WORK TO BE COMPLETED — Copy each line of the material below that includes the string "Preferences".

○ ○ ○

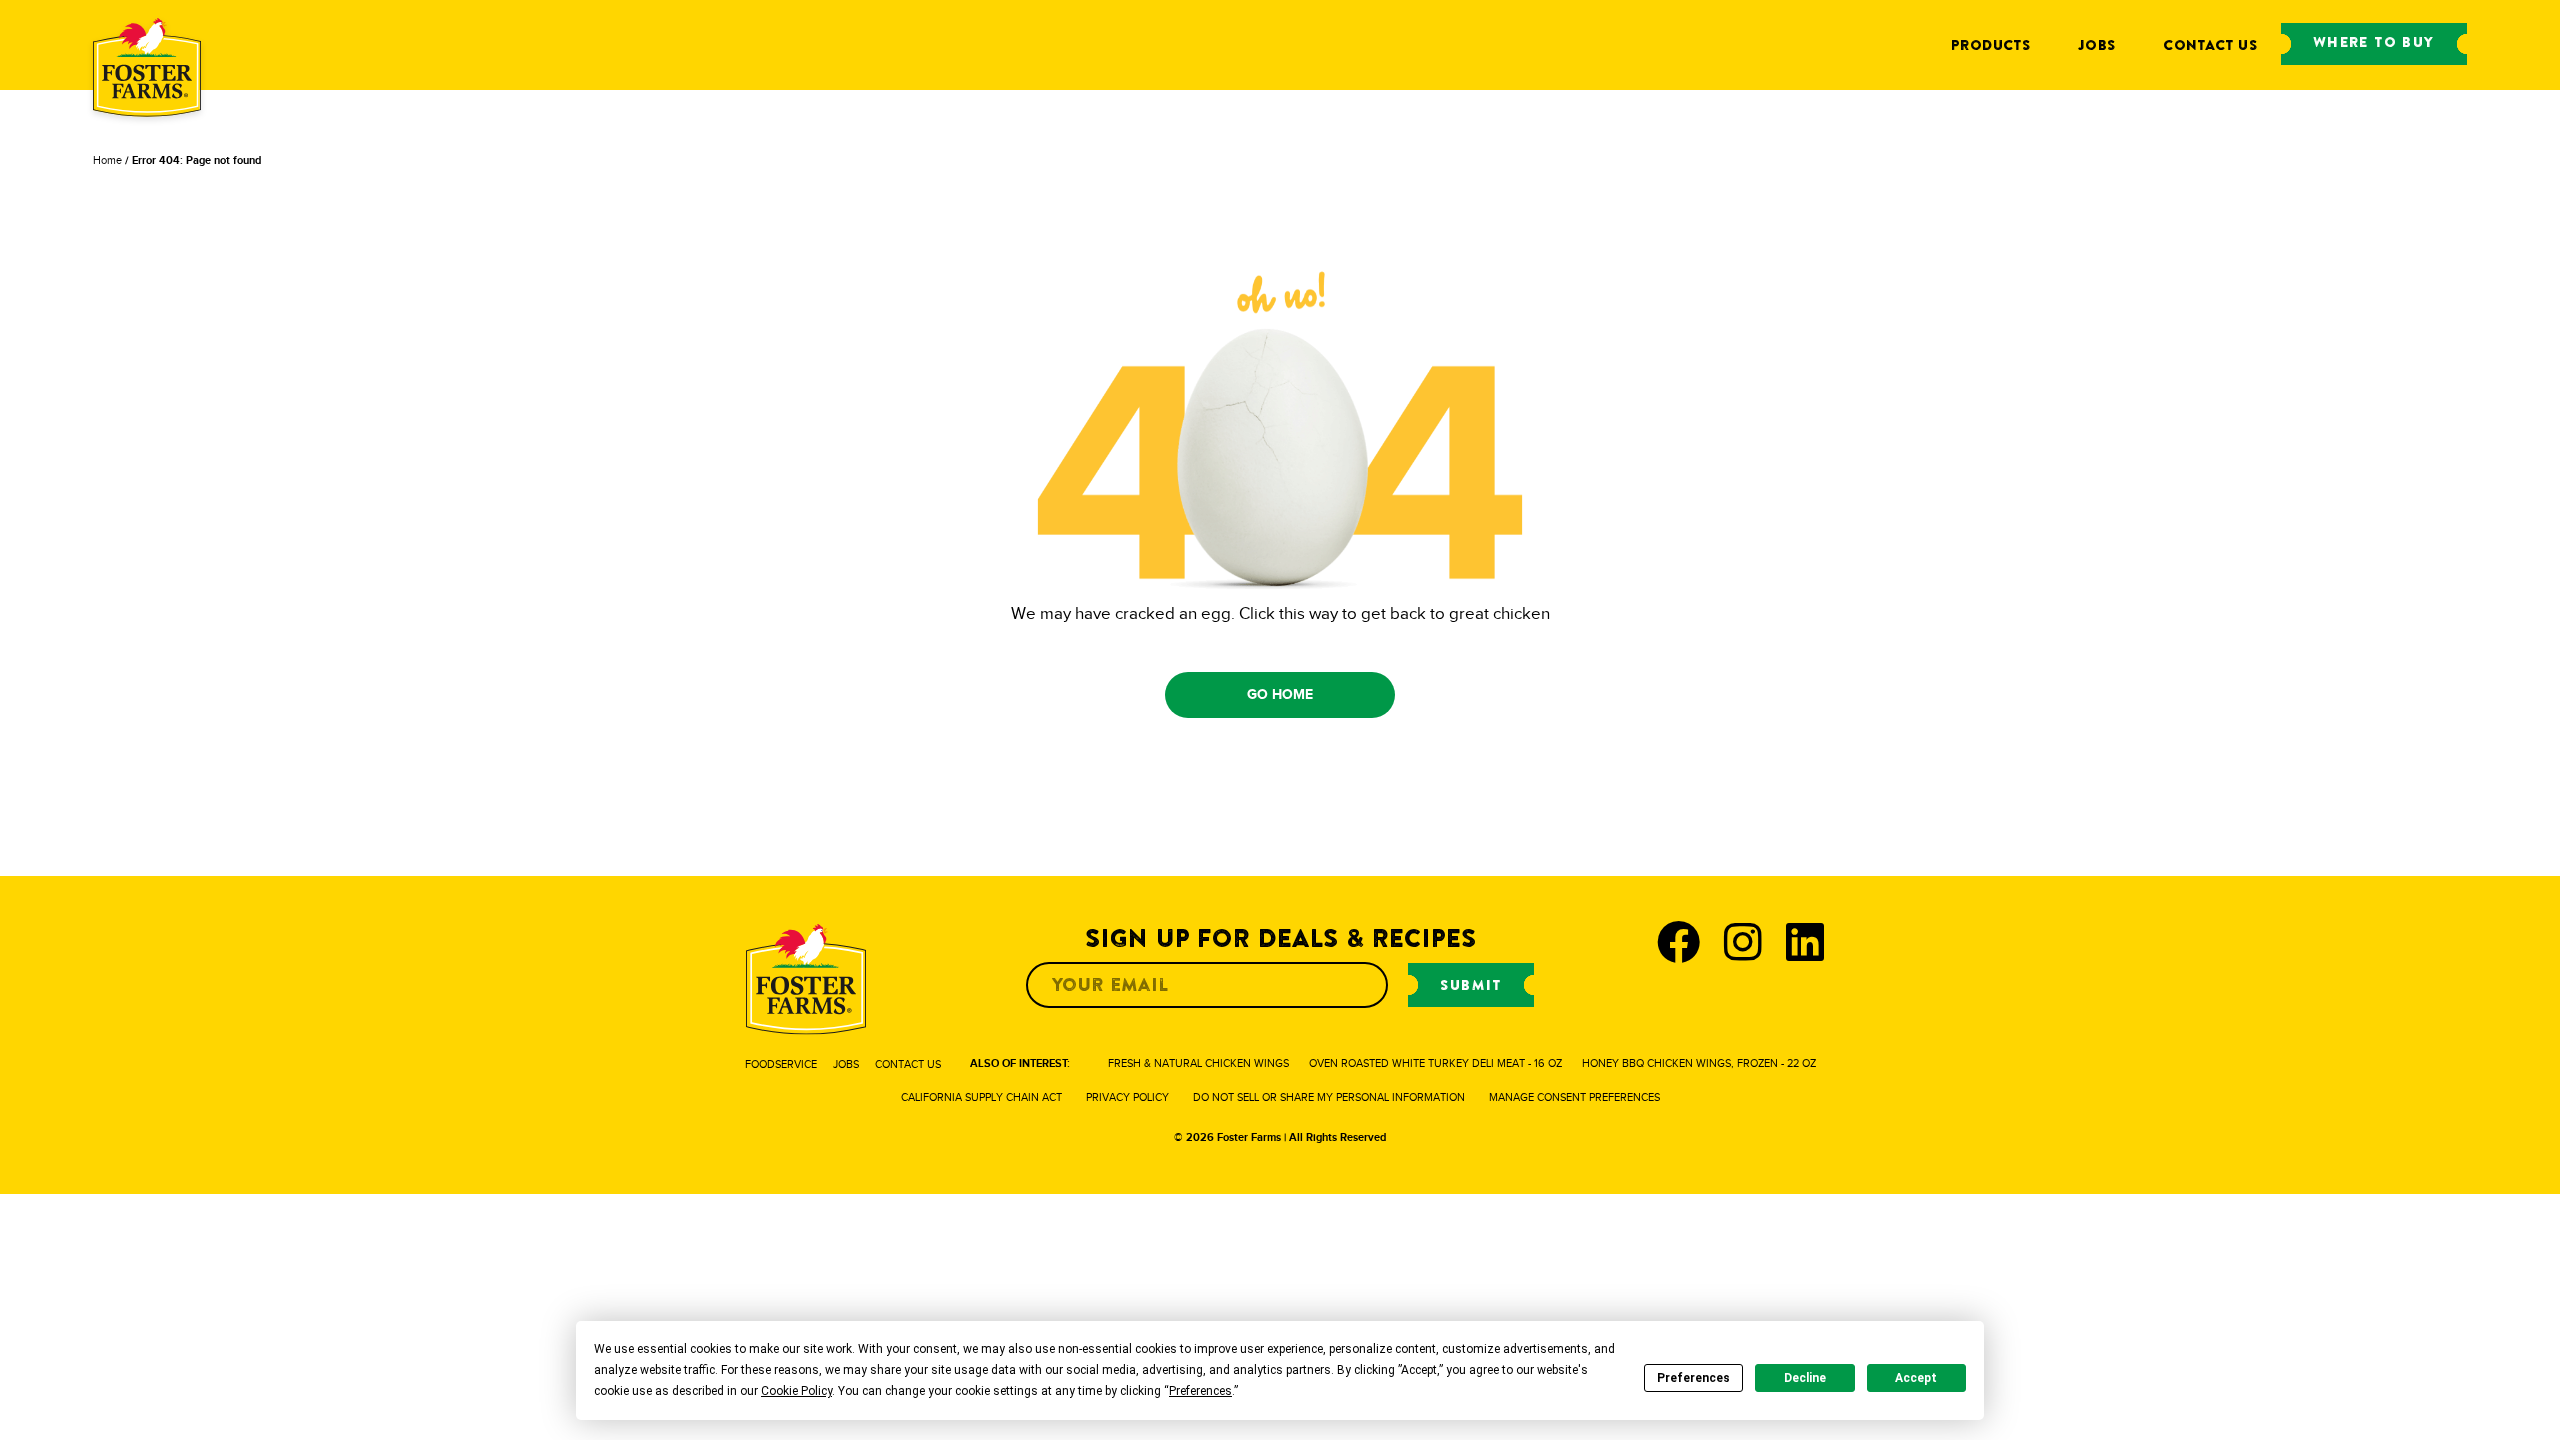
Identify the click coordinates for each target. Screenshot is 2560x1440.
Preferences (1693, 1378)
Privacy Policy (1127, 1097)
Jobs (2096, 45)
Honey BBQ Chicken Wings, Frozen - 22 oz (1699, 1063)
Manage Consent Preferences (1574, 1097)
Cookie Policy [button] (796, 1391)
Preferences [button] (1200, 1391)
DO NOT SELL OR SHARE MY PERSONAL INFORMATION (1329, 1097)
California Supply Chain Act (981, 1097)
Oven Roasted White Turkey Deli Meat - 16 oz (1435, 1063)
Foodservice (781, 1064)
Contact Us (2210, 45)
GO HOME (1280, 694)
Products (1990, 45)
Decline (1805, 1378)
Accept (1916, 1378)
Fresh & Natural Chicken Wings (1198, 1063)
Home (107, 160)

○ ○ ○

ANSWER FOR THIS EXERCISE —
Preferences (1693, 1378)
Manage Consent Preferences (1574, 1097)
Preferences [button] (1200, 1391)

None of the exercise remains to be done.